**Texto do documento**:
É tão eloquente em relação a
estereótipos e preconceitos que
dá preguiça: o respeito à regra é
coisa de alemão e o jeitinho com
pitadas de contravenção, brasileiro, meninos tornam-se engenheiros enquanto meninas conquistam na base do charme; a
imagem da situação escolar como ambiente opressivo que só os
otários levam a sério e por aí vai.
Educadores reclamaram, a
Volkswagen dá uma desculpa
ótima: que a situação representada no comercial não seria de prova e sim, de exercício em sala de
aula. Como se se não estivesse na
situação formal de prova, a "falta" ficasse atenuada - qualquer
professor diria que não faz a menor diferença.
Ainda segundo a montadora,
"o objetivo do comercial é mostrar que as outras marcas alemãs
são tão boas quanto a Volkswagen, [...] mas são exclusivistas.
Como conclui o filme, a tecnologia da Volkswagen está ao alcance de todos". A defesa é capenga
demais e não consegue responder a contento a questão: por que
é que a publicidade flerta com a
deseducação e os preconceitos?

**Enunciado A**:
Liste, um por linha, os estereótipos que o texto sobre o comercial da Volkswagen enumera logo após "dá preguiça:".
**Enunciado B**:
Por favor, extraia do texto sobre o comercial da Volkswagen o trecho que vai de "É tão eloquente" até "por aí vai.".
**Enunciado C**:
Dê continuidade ao texto sobre o comercial da Volkswagen a partir da pergunta com que ele termina.
Os registros a seguir vêm de outra fonte.

(Parte de um arquivo de dados)
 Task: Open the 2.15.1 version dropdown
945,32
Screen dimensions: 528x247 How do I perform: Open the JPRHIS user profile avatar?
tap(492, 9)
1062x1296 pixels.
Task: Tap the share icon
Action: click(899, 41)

**Resultado final A**:
o respeito à regra é coisa de alemão
o jeitinho com pitadas de contravenção é brasileiro
meninos tornam-se engenheiros
meninas conquistam na base do charme
a situação escolar como ambiente opressivo que só os otários levam a sério

**Resultado final B**:
É tão eloquente em relação a
estereótipos e preconceitos que
dá preguiça: o respeito à regra é
coisa de alemão e o jeitinho com
pitadas de contravenção, brasileiro, meninos tornam-se engenheiros enquanto meninas conquistam na base do charme; a
imagem da situação escolar como ambiente opressivo que só os
otários levam a sério e por aí vai.

**Resultado final C**:
O anúncio da Volkswagen é só
mais um entre muitos que se utiliza, mais ou menos levianamente, de imagens e situações em que
se mostram comportamentos
moralmente discutíveis, para dizer o mínimo. De certa forma,
como eles, os publicitários costumam se justificar, poderia parecer que não é nada além do que já
acontece em termos sociais ou
seja, refletiria uma crise pesada (e
bota pesada nisso) de valores etc.
Esse argumento "realista" talvez
colasse, mas só se a gente não
lembrasse que propaganda não
é, como querem fazer acreditar
os publicitários, arte.
Há um grau de intencionalidade (e, portanto, de controle) na
elaboração de uma peça publicitária que afasta qualquer possibilidade de representação simplesmente. Ao representar, a publicidade carrega cada detalhe de valores -afinal, o anúncio serve
para distinguir um produto entre
outros, para convencer que "a" é
melhor que "b", que isso deve ser
consumido, e aquilo não, e assim
por diante.
A publicidade, portanto, não
tem o direito de se pretender ingênua. Ela serve para que o consumidor faça escolhas bem diretas, bem específicas e, nesse sentido, quando abandona o simplismo (compre o produto tal) e
parte para os chamados conceitos, acaba por se constituir como
uma das formas mais veementemente morais que circulam hoje
em dia. O que, evidentemente, é
um problema e grande.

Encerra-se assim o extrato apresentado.